Extrait:

_ _ _ _ _

Un GFU éducatif dans le Tarn

E-téra, société d’économie mixte créée par le Conseil Général du Tarn, a inauguré son réseau de fibre optique à haut débit en novembre 2001. Le conseil général du Tarn, qui a financé entièrement cette boucle à haut débit, a demandé à la SAEM e-téra chargée de l’exploitation de cette fibre de monter un GFU éducatif. Interview de Marc Gauché, directeur général d’e-téra.

E-téra, société d’économie mixte créée par le Conseil Général du Tarn, a inauguré son réseau de fibre optique à haut débit en novembre 2001. Huit mois plus tard, les projets commencent sérieusement à se mettre en place et devraient se concrétiser à la rentrée scolaire prochaine. En effet, outre l’arrivée de l’opérateur privé Cegetel qui connecte à haut débit une quarantaine d’entreprises sur le département, le conseil général du Tarn, qui a financé entièrement cette boucle à haut débit, a demandé à la SAEM e-téra chargée de l’exploitation de cette fibre de monter un GFU éducatif.  » E-téra est simplement le prestataire de service autorisé par l’ART (Autorité de régulation des Télécoms) pour exploiter un réseau indépendant, explique Marc Gauché, directeur général de la SAEM. Le souhait de Thierry Carcenac, président du Conseil Général du Tarn et de la SAEM (société anonyme d’économie mixte) e-téra était de faire un GFU (Groupement fermé d’utilisateurs) éducatif complètement public, de bout en bout, avec une interconnexion au réseau Renater à l’université Paul Sabatier (Toulouse). Nous travaillons en partenariat avec le rectorat, au sein d’un groupe de travail, pour mettre en place la diffusion de contenus haut débit.  »

Quels seraient ces contenus ?

Ils vont certainement venir du GIP (Groupement d’intérêt public) Renater via une offre qui est en train de se développer sur une boucle de contenus haut débit, monté par Renater et le ministère de l’Education en partenariat avec la Cité des sciences, le musée du Louvre, etc. Par ailleurs un groupe de travail avec le rectorat s’est constitué pour associer plusieurs partenaires disposant de ressources pédagogiques, essentiellement les CRDP (Centres Régionaux de Documentation Pédagogique). Une réflexion est également conduite avec l’INA (Institut National de l’Audiovisuel) Ce GFU sera opérationnel fin septembre et sera interconnecté avec la plate-forme satellite mise en place avec UdCast.

_ _ _ _ _

Consigne: Extrayez de l'extrait sur le GFU éducatif du Tarn le passage situé entre « Ils vont certainement » et « place avec UdCast. », bornes incluses.

_ _ _ _ _

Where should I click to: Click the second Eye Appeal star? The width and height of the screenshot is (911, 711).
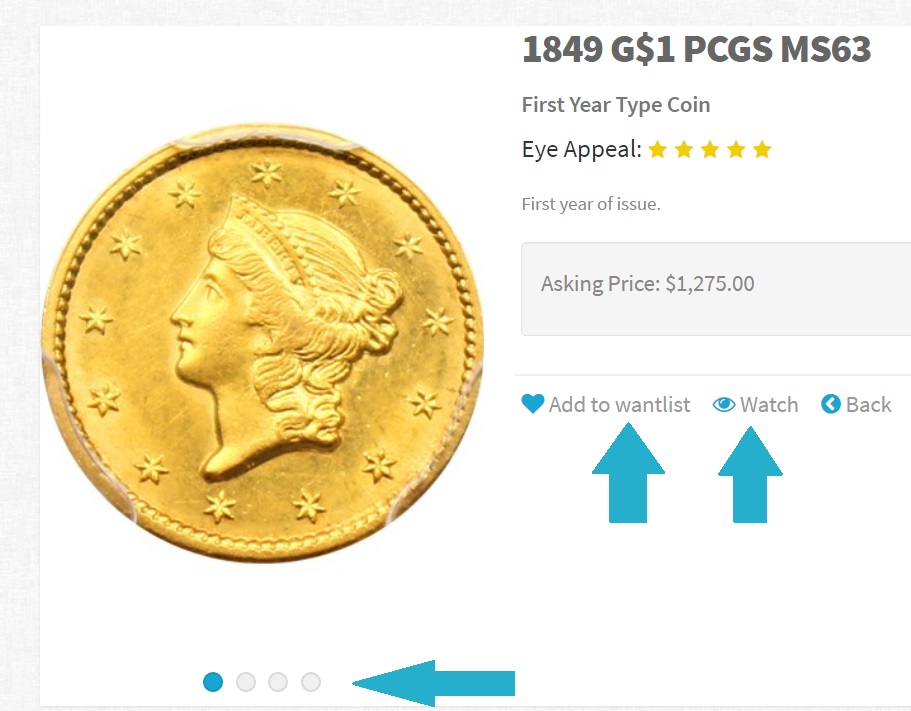(x=684, y=149)
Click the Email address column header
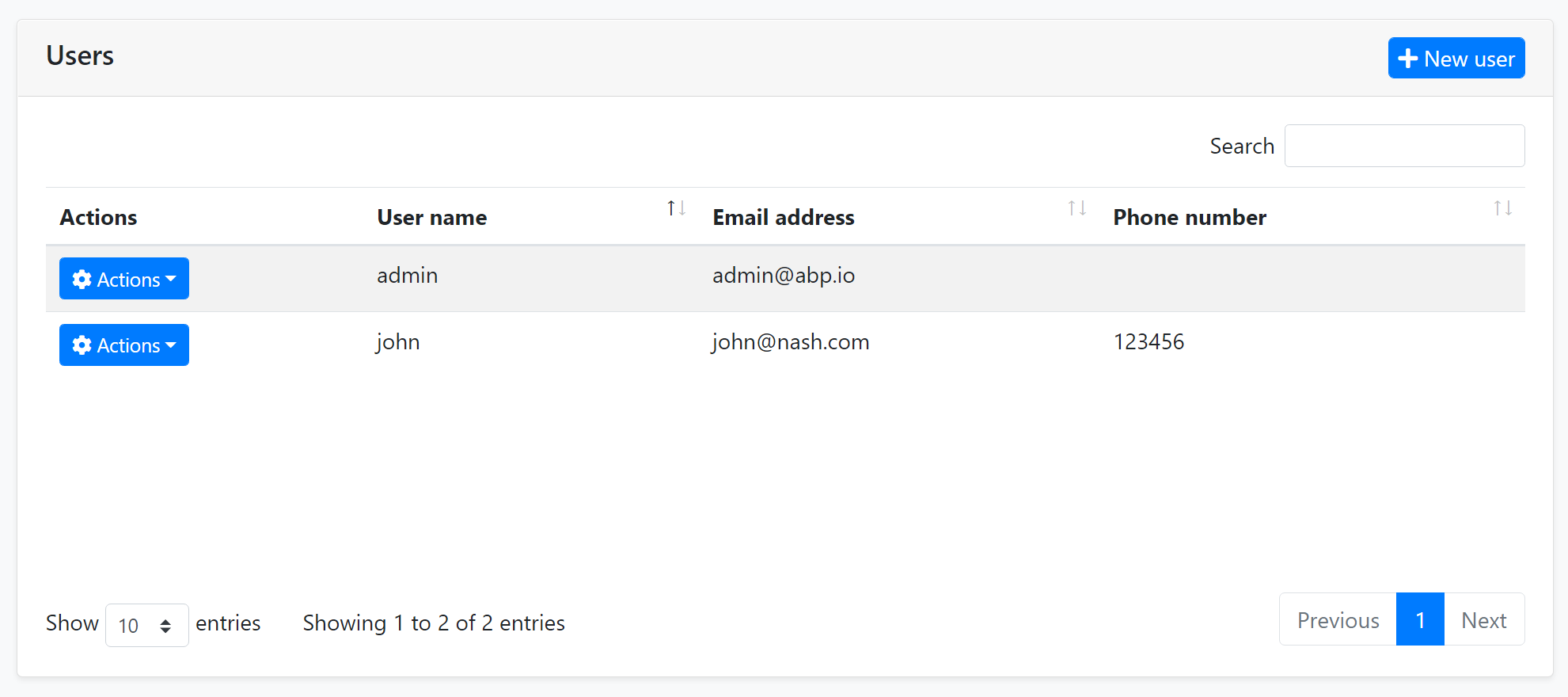1568x697 pixels. pyautogui.click(x=784, y=217)
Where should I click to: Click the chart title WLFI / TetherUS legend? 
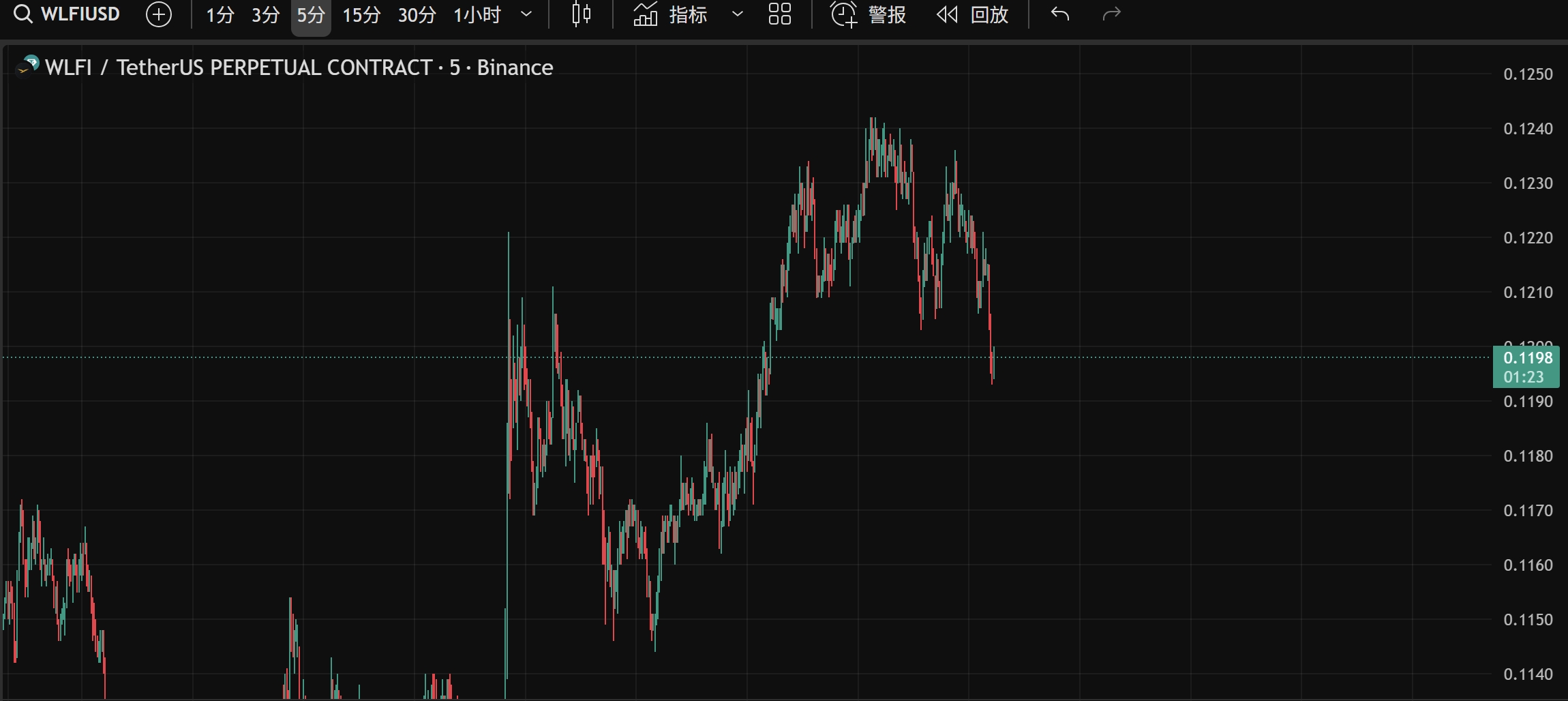pyautogui.click(x=239, y=68)
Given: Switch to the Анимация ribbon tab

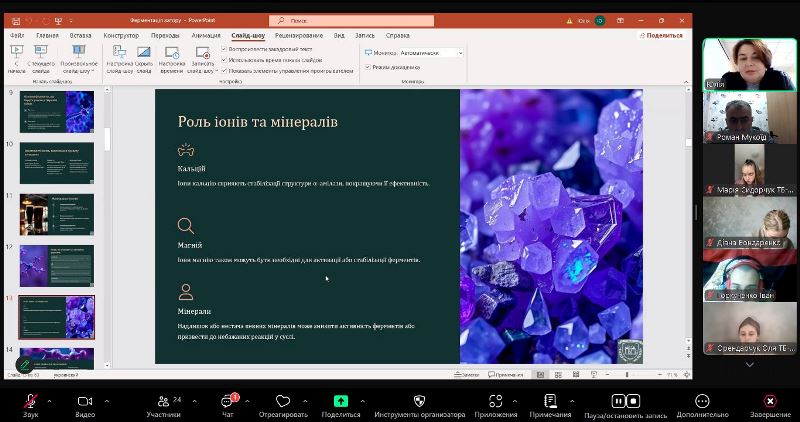Looking at the screenshot, I should pos(206,35).
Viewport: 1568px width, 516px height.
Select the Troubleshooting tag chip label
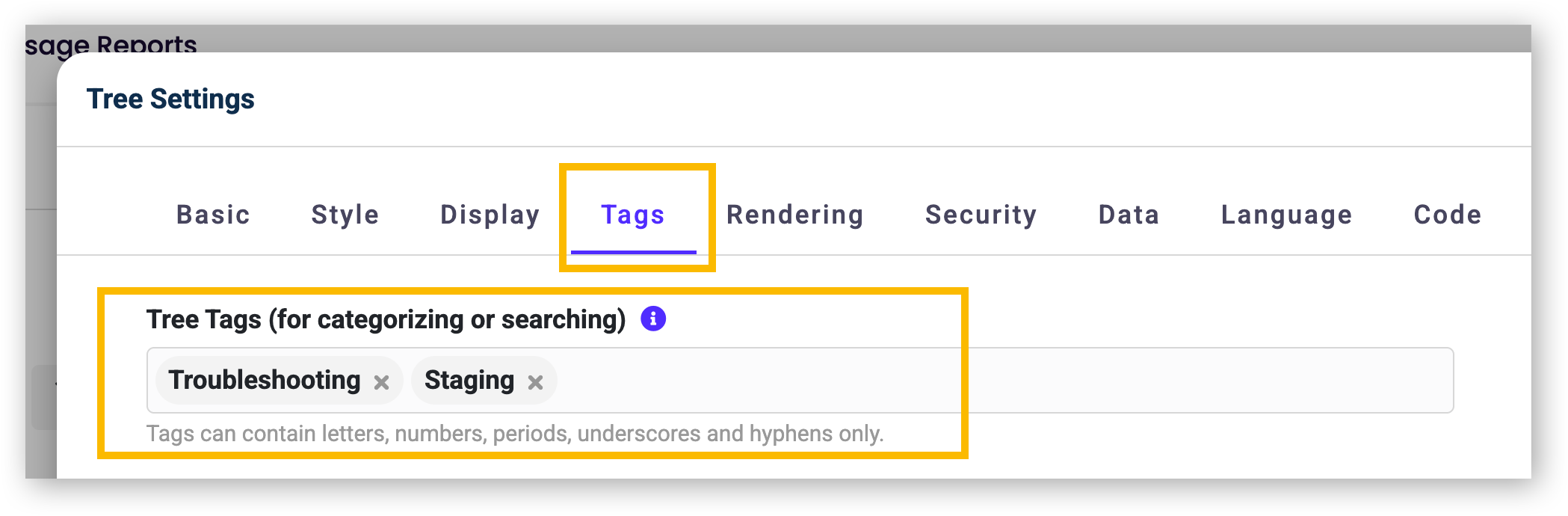(265, 380)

_ _ _ _ _

Corrigé:
Ils vont certainement venir du GIP (Groupement d’intérêt public) Renater via une offre qui est en train de se développer sur une boucle de contenus haut débit, monté par Renater et le ministère de l’Education en partenariat avec la Cité des sciences, le musée du Louvre, etc. Par ailleurs un groupe de travail avec le rectorat s’est constitué pour associer plusieurs partenaires disposant de ressources pédagogiques, essentiellement les CRDP (Centres Régionaux de Documentation Pédagogique). Une réflexion est également conduite avec l’INA (Institut National de l’Audiovisuel) Ce GFU sera opérationnel fin septembre et sera interconnecté avec la plate-forme satellite mise en place avec UdCast.